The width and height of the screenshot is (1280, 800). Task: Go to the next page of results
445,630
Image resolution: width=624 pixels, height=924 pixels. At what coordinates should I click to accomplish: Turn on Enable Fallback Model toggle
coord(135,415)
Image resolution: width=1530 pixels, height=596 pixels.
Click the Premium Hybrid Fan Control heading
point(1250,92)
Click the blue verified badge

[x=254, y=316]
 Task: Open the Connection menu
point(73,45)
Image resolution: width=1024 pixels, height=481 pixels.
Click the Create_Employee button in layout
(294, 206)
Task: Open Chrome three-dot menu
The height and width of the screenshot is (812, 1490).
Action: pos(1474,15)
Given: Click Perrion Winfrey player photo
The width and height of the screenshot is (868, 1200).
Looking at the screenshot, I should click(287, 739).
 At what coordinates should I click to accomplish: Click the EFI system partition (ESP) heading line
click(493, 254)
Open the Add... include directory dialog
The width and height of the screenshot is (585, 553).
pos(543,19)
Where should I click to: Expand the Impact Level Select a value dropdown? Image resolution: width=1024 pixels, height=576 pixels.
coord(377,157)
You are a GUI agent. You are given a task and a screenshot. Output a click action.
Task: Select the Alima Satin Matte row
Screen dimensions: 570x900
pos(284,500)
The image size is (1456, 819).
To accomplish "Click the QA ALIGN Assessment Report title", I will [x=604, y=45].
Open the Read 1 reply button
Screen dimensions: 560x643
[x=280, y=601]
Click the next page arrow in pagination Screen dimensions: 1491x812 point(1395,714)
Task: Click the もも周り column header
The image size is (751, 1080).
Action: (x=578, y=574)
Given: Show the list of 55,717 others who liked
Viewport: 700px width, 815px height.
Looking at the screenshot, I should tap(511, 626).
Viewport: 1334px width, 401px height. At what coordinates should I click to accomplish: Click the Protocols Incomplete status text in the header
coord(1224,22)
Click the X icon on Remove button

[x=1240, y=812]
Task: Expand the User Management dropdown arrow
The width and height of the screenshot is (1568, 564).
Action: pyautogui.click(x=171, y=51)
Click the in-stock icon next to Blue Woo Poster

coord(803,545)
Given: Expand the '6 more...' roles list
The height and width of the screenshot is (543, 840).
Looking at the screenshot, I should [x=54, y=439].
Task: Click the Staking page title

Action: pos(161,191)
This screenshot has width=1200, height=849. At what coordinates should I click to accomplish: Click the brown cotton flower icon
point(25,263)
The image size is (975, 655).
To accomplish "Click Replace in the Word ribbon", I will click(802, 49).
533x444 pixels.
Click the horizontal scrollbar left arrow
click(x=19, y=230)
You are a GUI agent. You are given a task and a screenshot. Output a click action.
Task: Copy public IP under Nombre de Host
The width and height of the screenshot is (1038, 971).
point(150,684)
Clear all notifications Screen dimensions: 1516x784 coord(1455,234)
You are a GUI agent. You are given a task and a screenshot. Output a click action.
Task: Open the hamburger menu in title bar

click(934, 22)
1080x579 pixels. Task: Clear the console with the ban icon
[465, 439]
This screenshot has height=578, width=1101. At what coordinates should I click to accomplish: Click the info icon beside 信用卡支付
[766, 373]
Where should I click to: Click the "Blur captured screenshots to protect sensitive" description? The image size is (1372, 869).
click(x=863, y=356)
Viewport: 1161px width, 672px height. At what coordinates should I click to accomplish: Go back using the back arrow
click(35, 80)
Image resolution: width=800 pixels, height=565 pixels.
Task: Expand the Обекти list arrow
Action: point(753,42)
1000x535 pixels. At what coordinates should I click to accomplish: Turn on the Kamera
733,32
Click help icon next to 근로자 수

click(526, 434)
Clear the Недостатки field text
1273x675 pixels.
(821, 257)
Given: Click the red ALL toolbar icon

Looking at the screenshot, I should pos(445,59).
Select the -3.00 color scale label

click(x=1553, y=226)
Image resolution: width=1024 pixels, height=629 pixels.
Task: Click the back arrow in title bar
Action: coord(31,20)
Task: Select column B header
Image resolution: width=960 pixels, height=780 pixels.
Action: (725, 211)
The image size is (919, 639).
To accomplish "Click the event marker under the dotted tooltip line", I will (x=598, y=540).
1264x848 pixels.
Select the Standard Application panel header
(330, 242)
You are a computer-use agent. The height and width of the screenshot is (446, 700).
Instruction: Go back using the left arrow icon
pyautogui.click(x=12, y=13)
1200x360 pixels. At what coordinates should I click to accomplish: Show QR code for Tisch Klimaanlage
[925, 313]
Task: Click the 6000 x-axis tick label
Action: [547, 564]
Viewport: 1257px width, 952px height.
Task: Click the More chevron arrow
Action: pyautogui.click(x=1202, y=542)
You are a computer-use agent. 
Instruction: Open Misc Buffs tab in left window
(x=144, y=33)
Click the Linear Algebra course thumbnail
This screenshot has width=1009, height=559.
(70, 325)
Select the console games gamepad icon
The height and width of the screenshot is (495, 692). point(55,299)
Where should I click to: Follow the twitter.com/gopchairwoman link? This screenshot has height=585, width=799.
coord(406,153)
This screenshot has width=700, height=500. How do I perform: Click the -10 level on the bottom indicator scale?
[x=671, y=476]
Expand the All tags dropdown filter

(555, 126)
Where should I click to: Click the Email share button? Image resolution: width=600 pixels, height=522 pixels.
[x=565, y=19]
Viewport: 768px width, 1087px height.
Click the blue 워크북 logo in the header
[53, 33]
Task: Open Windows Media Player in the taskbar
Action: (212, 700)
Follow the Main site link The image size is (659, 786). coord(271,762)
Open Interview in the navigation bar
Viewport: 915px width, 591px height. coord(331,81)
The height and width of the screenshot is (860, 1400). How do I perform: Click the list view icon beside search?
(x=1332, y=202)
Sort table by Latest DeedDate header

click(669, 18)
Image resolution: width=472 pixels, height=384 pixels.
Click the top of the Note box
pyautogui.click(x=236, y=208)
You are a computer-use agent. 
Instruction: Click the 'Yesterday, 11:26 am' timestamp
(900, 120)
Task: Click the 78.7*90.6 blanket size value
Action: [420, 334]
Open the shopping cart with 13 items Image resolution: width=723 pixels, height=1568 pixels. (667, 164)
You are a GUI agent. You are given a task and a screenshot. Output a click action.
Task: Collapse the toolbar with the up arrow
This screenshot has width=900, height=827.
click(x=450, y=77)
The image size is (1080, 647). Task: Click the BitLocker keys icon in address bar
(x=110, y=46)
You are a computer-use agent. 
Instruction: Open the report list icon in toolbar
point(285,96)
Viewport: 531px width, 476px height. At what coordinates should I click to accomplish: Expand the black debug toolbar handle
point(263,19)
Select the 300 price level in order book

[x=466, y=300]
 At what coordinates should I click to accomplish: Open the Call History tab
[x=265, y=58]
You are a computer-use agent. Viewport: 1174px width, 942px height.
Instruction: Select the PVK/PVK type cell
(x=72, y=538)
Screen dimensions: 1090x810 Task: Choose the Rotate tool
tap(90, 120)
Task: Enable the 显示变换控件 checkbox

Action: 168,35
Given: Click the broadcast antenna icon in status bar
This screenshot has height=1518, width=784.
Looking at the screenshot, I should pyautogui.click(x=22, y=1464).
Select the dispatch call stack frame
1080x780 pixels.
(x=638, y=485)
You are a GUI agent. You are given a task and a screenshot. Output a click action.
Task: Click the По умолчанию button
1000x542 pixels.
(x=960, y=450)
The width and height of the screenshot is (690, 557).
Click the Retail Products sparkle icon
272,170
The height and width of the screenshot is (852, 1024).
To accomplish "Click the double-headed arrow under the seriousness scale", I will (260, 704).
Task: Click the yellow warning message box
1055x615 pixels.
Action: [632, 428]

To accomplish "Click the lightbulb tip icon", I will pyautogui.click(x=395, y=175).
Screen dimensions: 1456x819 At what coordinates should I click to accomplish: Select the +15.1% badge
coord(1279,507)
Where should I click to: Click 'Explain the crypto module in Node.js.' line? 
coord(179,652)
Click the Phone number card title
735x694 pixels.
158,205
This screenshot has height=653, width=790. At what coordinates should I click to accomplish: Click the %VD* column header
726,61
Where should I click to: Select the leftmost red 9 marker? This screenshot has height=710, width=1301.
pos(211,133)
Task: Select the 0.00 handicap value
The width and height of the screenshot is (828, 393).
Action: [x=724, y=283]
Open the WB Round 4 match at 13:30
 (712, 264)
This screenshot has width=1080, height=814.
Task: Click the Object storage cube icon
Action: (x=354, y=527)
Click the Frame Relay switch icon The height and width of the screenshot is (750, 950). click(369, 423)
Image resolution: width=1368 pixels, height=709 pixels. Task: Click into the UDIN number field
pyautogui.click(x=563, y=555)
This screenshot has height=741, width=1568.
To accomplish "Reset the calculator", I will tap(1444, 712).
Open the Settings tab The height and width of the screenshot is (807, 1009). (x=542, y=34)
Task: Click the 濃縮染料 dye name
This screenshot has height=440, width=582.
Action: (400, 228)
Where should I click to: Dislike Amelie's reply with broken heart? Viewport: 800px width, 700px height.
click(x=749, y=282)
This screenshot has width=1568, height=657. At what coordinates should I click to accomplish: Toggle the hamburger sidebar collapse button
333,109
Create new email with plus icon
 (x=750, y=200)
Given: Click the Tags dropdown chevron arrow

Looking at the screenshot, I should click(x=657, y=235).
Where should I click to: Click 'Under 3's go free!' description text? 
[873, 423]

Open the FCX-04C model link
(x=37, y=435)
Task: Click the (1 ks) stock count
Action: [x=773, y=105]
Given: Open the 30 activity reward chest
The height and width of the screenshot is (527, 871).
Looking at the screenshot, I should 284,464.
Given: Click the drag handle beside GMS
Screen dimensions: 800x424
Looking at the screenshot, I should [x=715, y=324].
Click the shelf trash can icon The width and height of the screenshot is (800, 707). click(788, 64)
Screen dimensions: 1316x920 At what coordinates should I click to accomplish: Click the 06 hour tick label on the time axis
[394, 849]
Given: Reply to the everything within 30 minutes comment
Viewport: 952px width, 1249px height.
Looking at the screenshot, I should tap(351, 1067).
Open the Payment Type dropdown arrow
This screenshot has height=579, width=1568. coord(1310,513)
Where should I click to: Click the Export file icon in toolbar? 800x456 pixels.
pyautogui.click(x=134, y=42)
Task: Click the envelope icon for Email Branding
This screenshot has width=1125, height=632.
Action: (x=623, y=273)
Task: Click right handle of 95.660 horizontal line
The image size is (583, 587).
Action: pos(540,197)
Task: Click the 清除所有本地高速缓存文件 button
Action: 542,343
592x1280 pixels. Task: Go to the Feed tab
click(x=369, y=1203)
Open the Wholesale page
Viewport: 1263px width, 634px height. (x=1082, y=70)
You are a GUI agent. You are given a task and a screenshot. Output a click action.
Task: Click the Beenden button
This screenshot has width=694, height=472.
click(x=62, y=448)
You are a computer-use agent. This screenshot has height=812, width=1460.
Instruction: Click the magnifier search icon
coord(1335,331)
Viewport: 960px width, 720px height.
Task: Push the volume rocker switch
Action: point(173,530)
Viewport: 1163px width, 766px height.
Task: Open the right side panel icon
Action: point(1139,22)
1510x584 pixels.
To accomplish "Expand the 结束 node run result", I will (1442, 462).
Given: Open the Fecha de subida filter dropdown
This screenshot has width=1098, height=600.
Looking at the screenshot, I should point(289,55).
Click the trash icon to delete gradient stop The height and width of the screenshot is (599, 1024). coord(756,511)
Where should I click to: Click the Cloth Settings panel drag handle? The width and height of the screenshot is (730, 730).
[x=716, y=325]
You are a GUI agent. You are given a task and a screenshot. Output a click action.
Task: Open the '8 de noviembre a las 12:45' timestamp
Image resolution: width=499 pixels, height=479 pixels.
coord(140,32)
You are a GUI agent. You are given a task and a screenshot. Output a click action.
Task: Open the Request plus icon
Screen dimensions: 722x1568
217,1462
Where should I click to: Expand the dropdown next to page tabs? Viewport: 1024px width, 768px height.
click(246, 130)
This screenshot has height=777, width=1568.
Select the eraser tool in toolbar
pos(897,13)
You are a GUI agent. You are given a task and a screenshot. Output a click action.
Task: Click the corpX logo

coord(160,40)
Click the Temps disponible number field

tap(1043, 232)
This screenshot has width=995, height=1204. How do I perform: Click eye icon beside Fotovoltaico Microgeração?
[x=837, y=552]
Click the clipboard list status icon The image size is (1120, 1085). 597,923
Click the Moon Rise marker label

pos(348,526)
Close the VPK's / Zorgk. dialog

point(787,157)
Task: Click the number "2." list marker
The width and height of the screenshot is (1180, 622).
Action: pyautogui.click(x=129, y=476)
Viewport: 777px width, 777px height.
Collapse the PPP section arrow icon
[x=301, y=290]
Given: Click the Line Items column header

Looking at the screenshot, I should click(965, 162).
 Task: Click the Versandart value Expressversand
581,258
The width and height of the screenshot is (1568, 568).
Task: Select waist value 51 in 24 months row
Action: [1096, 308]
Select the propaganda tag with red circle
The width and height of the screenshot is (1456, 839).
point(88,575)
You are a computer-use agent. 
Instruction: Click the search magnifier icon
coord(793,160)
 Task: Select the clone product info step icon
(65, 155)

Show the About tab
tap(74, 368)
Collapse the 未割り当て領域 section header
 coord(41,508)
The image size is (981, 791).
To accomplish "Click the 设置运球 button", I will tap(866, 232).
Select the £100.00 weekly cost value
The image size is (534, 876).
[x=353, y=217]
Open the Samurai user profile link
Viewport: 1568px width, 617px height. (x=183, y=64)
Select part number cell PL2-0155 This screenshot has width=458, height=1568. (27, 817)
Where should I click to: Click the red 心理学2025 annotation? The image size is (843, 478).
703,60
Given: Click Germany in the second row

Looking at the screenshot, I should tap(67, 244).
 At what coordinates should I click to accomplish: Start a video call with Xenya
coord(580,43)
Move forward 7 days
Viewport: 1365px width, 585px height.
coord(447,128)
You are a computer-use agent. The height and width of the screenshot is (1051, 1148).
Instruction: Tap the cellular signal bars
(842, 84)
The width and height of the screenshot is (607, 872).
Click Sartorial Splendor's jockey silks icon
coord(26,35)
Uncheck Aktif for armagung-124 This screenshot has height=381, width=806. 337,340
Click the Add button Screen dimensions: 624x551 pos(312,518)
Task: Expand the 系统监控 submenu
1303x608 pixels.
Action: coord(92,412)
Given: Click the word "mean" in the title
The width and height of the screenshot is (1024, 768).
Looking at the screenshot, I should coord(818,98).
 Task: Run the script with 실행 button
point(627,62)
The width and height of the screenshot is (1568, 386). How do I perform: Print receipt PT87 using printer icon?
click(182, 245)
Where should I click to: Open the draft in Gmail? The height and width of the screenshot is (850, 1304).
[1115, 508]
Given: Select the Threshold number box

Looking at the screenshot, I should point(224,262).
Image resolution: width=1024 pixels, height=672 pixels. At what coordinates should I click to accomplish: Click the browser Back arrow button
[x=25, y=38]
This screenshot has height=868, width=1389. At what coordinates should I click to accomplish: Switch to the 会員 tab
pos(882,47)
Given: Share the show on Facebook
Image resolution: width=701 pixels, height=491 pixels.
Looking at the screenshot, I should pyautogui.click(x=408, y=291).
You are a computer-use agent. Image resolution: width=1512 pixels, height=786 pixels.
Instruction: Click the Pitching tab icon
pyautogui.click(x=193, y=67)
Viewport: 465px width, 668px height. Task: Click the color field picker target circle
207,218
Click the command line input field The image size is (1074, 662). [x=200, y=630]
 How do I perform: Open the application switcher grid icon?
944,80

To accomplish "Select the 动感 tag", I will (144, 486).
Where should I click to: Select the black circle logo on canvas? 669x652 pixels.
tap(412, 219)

* * * * *

Using the listing above, find how many lines include "trash"; reply with the number and no other words.

2